▶ **To do**
Rewrite the lines of the records from the one containing "Task: Click the bridge avatar of 喜" through the one containing "Action: pos(590,545)", including both, and swap "emoji picker" for "reaction picker" while leaving everything else as it is.

**** Data excerpts ****

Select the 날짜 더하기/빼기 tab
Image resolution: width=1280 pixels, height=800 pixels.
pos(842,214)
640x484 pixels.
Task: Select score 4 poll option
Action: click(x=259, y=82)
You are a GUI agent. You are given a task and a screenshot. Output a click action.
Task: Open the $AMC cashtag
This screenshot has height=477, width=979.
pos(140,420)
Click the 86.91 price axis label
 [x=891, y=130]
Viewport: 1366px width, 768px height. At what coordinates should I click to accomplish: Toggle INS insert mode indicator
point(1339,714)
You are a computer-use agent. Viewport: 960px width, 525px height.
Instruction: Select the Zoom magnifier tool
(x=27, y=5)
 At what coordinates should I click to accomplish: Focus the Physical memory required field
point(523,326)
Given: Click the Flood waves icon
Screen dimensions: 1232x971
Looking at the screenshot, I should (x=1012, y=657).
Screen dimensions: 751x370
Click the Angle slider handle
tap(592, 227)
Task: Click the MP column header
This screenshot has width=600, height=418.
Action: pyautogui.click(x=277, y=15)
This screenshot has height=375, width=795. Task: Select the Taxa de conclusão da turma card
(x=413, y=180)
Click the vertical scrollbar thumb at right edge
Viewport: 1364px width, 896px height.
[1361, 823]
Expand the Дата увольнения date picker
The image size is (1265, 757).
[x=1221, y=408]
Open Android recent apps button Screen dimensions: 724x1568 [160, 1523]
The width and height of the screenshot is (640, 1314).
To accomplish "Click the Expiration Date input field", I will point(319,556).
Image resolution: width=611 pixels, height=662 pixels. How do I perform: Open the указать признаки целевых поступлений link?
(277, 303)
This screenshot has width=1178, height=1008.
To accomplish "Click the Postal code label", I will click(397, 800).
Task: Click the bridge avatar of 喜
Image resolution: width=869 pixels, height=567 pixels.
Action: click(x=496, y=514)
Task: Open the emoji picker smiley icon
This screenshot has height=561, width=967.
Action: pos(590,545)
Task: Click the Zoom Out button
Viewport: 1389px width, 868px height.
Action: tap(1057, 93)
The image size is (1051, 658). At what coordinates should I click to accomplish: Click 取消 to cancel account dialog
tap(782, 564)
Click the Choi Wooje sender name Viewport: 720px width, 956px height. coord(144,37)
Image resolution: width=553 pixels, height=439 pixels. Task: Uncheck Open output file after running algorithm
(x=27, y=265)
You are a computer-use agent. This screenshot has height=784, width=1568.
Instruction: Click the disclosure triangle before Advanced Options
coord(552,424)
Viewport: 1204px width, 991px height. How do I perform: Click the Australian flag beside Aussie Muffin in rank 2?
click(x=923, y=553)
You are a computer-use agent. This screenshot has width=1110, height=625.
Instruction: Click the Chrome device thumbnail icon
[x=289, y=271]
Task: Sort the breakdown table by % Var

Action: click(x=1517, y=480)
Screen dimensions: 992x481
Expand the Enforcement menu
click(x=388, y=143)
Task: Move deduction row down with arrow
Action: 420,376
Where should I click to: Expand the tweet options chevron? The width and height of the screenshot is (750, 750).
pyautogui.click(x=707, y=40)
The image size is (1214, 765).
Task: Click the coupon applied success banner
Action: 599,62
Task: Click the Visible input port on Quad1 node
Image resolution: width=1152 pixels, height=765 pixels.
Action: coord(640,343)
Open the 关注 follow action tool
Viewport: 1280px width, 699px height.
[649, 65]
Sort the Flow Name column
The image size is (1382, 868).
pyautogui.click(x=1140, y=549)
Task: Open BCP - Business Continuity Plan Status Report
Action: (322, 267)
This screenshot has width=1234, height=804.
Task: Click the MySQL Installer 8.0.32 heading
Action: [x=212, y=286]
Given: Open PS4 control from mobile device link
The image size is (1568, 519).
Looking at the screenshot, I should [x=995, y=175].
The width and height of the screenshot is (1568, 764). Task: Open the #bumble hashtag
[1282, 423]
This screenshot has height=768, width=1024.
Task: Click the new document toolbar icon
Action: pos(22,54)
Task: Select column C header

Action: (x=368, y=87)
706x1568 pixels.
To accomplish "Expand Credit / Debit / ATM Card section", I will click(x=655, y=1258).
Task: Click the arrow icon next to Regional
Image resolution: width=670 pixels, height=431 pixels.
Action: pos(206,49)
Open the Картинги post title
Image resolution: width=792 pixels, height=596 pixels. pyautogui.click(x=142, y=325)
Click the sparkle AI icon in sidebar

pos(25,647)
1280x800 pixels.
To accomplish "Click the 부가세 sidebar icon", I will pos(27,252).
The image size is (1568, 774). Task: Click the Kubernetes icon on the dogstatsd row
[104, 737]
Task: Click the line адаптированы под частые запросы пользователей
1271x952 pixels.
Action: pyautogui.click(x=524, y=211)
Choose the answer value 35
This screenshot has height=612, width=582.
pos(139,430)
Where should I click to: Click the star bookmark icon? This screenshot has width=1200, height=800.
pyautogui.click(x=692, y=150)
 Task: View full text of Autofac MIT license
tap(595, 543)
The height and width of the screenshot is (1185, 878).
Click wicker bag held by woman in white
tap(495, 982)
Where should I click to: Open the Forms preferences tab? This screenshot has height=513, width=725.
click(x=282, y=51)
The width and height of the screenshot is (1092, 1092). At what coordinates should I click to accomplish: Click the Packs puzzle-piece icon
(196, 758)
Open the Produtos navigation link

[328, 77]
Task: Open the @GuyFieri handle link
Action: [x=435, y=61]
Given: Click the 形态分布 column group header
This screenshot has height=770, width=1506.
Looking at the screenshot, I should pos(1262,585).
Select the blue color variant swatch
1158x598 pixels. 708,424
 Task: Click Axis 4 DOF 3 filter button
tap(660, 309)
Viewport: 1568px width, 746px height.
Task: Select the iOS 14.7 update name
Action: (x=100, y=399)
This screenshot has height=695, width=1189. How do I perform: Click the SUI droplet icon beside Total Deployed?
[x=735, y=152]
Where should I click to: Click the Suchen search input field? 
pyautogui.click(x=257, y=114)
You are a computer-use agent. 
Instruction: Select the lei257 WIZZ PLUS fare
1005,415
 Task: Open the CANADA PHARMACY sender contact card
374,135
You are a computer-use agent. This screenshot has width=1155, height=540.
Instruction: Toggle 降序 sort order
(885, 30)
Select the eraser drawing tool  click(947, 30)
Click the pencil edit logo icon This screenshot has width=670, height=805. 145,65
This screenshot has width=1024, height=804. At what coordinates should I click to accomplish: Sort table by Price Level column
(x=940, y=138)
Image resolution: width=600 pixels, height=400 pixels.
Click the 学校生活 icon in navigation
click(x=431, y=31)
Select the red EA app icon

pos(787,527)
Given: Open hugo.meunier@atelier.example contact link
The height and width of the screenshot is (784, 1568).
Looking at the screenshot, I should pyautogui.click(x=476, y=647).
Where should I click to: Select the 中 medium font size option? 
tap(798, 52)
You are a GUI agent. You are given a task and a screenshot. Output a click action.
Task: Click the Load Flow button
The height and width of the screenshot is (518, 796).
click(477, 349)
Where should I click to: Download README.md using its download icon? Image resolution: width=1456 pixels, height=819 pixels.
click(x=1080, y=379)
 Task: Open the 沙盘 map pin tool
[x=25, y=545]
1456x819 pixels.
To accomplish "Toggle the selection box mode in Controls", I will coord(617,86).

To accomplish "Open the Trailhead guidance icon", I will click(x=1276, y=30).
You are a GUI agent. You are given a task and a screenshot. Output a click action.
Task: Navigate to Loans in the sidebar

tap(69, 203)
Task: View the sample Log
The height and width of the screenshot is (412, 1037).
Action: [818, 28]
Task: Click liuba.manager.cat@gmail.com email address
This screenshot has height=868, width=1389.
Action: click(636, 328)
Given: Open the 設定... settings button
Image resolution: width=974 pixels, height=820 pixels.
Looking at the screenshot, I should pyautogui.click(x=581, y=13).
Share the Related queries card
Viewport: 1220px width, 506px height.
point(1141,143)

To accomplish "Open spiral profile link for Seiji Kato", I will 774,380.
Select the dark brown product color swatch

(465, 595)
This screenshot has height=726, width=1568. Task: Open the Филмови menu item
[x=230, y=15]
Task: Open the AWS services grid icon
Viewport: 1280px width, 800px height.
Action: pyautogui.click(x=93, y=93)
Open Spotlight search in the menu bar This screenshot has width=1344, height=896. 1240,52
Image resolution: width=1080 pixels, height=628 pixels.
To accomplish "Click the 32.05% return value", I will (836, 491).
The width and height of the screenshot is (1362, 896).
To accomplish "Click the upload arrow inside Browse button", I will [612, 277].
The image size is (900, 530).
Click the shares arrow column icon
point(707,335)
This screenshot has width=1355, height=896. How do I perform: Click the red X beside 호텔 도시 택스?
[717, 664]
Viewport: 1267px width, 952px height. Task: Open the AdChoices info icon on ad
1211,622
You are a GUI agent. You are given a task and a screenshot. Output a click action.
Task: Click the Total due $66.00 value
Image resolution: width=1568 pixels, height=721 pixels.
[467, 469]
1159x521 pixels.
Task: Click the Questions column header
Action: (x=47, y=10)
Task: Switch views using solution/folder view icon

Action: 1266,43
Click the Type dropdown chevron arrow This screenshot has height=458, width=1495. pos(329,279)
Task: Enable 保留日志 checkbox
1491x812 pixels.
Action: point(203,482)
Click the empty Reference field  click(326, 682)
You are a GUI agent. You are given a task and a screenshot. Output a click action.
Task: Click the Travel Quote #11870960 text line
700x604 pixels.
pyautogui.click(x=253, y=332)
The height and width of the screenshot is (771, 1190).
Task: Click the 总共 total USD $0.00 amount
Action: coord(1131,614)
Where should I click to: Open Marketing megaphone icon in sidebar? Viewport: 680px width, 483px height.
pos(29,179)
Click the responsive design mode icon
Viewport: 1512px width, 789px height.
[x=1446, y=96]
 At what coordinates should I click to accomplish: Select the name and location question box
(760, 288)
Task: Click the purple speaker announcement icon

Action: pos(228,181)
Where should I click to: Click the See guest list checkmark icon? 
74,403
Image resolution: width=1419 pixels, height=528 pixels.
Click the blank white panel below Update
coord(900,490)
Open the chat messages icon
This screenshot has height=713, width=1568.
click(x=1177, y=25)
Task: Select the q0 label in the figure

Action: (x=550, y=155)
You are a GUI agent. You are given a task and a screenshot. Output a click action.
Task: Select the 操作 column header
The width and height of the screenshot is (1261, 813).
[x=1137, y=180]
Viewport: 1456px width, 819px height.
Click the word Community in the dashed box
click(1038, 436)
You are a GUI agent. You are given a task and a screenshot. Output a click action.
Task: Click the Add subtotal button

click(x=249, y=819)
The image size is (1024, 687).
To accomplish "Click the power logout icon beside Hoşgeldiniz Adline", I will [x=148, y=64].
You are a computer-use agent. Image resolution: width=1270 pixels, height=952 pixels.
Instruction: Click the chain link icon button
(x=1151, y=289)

****

▶ **Result of the exercise**
Task: Click the bridge avatar of 喜
Image resolution: width=869 pixels, height=567 pixels.
Action: click(x=496, y=514)
Task: Open the reaction picker smiley icon
This screenshot has height=561, width=967.
Action: pos(590,545)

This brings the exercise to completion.